* _WHAT YOU ARE ASKED TO DO_
Output the lines of the records exactly, from the first through the one containing "Task: Select the". Omit all pictures.

* _Collected data_
□ □ □ □

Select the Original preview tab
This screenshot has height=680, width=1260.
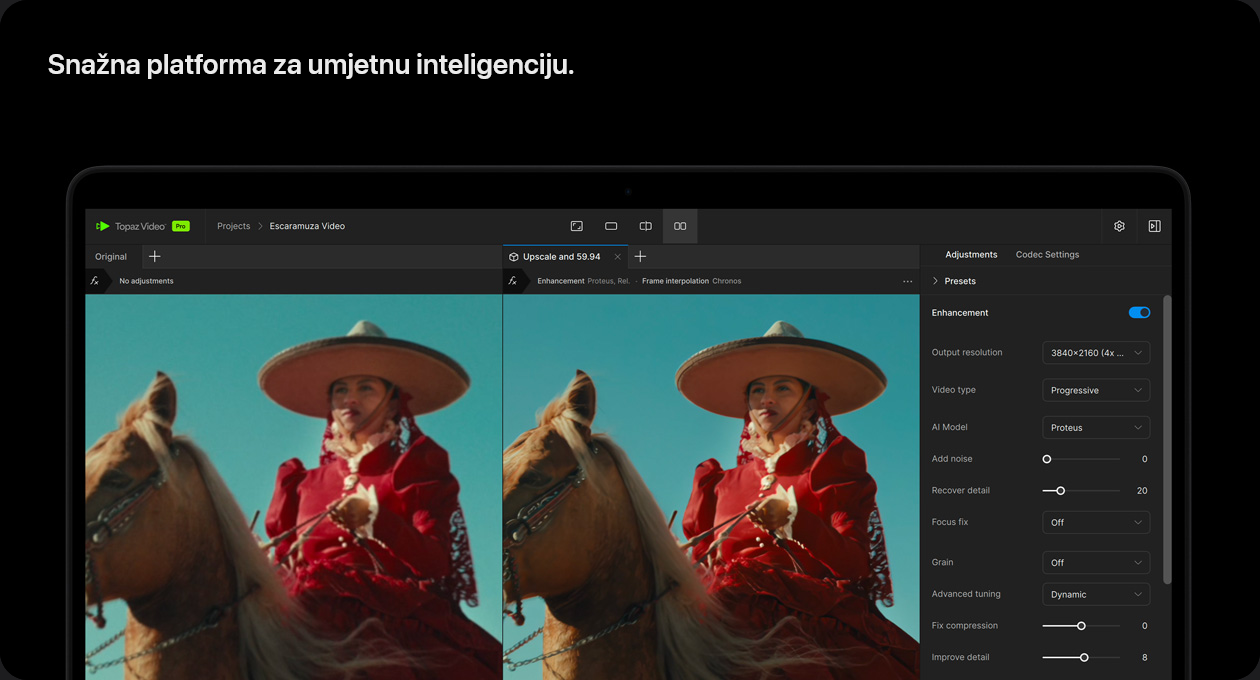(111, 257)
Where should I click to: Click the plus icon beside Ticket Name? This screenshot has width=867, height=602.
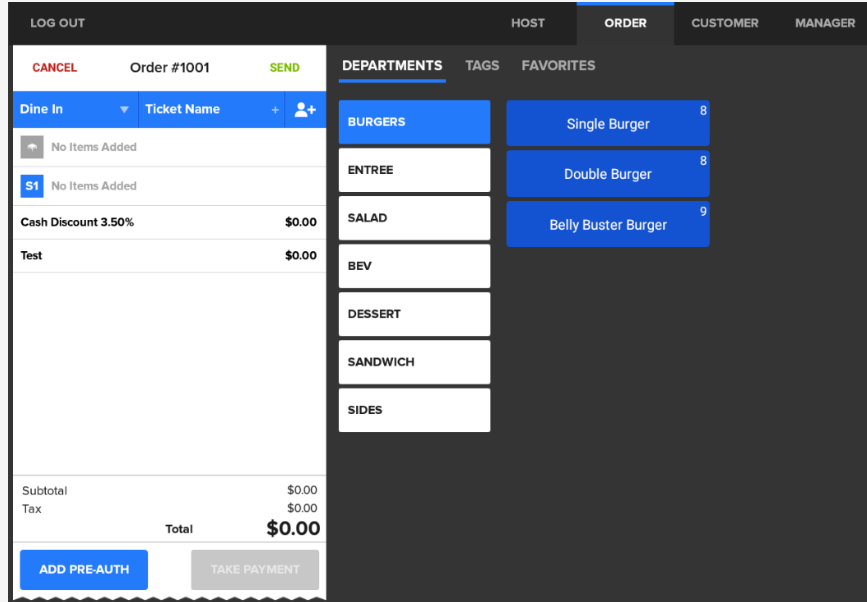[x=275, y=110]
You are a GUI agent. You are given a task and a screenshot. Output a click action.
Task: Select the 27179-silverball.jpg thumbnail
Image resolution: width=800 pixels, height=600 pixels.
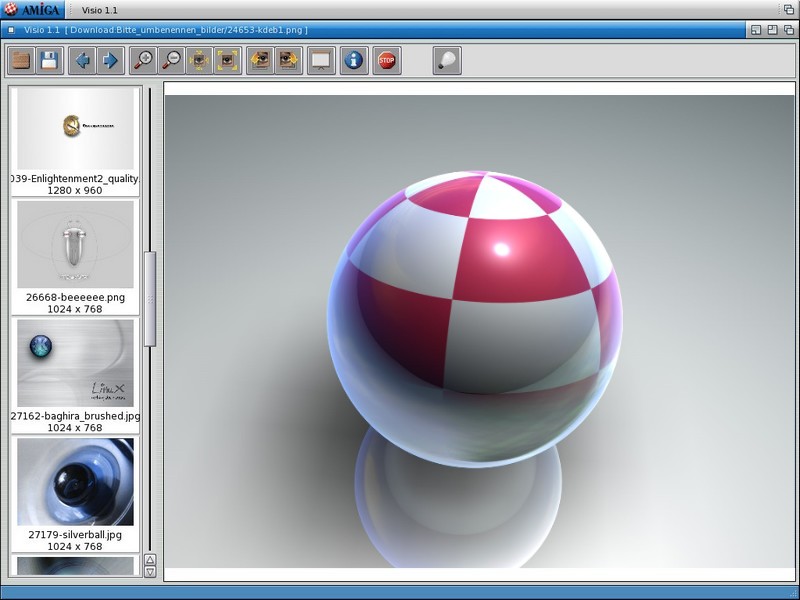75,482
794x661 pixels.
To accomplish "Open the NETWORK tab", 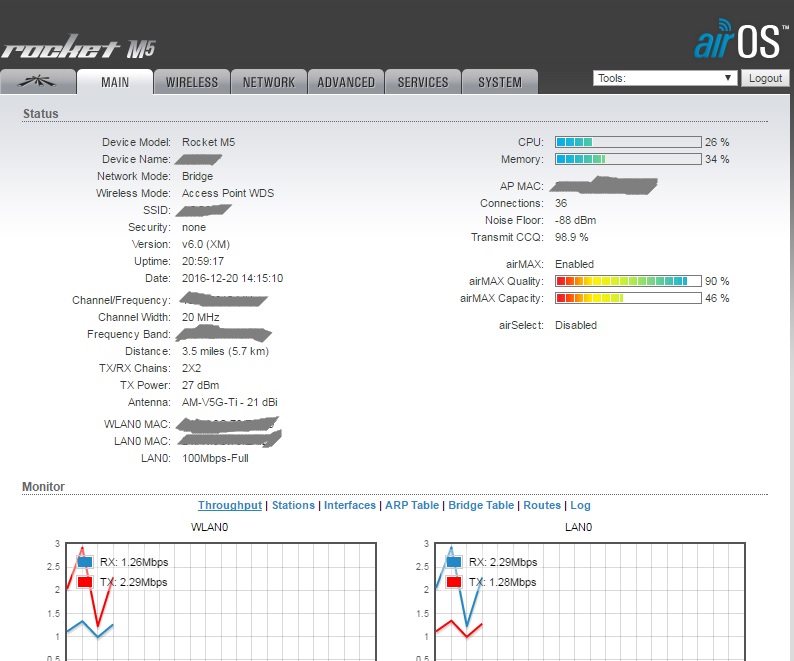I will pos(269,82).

□ □ □ □

* _WRITTEN RESPONSE_
Select the Original preview tab
This screenshot has height=680, width=1260.
(111, 257)
Where should I click to: Click the plus icon beside Ticket Name? This screenshot has width=867, height=602.
[x=275, y=110]
You are a GUI agent. You are given a task and a screenshot. Output a click action.
Task: Select the 27179-silverball.jpg thumbnail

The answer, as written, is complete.